Monday 18 May 2026, 14:00 - 16:00, Stockholm University, Frescati Campus, Aula Magna, Room: Bergsmannen
How should we understand “structural” or “systematic” injustice, such as structural racism or class exploitation? And why is this injustice so durable? One problem is that it isn’t clear how to understand what social structures are, and how agents are situated in them. Of course, some forms of oppression arise from discrimination in the formation and maintenance of institutions and associations. However, in this talk, I will offer a different picture, relying on the idea that societies are complex dynamic systems affected by multiple dynamics, focusing specifically on material and semiotic dynamics. My broad aim is to provide evidence that although discrimination is part of the story of structural injustice, taking that to be the whole story leaves us without the resources we need to analyze what’s going wrong in structurally unjust societies and how to change them.
Lecture 2. Understanding Structural Intersectionality at Micro, Meso, and Macro Levels of Social Analysis.
Tuesday 19 May 2026, 14:00 - 16:00, Stockholm University, Frescati Campus, Aula Magna, Room: Bergsmannen
Attempts to explain and remedy oppression have been plagued by the phenomenon of intersectionality. Intersectionality comes in a variety of forms. In this talk I will focus on structural intersectionality and will argue that it is best understood by locating it at the meso level of social analysis, i.e., on material subsystems such as health care systems, transportation systems, political systems, education systems, and importantly, the system dynamics that maintain them. This is a level that gives us resources to understand both intersectional identities at the micro level and macro patterns across time and place. Moreover, it is a level that invites and rewards intervention to achieve social justice.
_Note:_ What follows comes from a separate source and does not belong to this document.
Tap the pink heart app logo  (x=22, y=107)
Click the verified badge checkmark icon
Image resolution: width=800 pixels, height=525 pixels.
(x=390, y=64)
Lecture 3. Carework: A Systems Approach
Wednesday 20 May 2026, 10:00 - 12:00, Stockholm University, Frescati Campus, Aula Magna, Room: Bergsmannen
If societies are complex dynamic systems, how can local interventions scale to promote social transformation? I will focus, in this lecture, on women’s role in unwaged caregiving in the private sphere, traditionally in families. This is a domain where gender oppression is rampant and the gender norms that govern in the family spread far and wide across society. Moreover, this gendered division of labor produces a relatively stable equilibrium that is difficult to change. I will argue that attention to the dynamics of social reproduction points to some strategies that give women more power. I’m rather skeptical about policy changes, at least until we have done more to change social norms. So I'll sketch very briefly a model for social change through chapter-based social movements that takes offers an approach that is not aimed, first and foremost, at policy, but in the right circumstances can be scaled.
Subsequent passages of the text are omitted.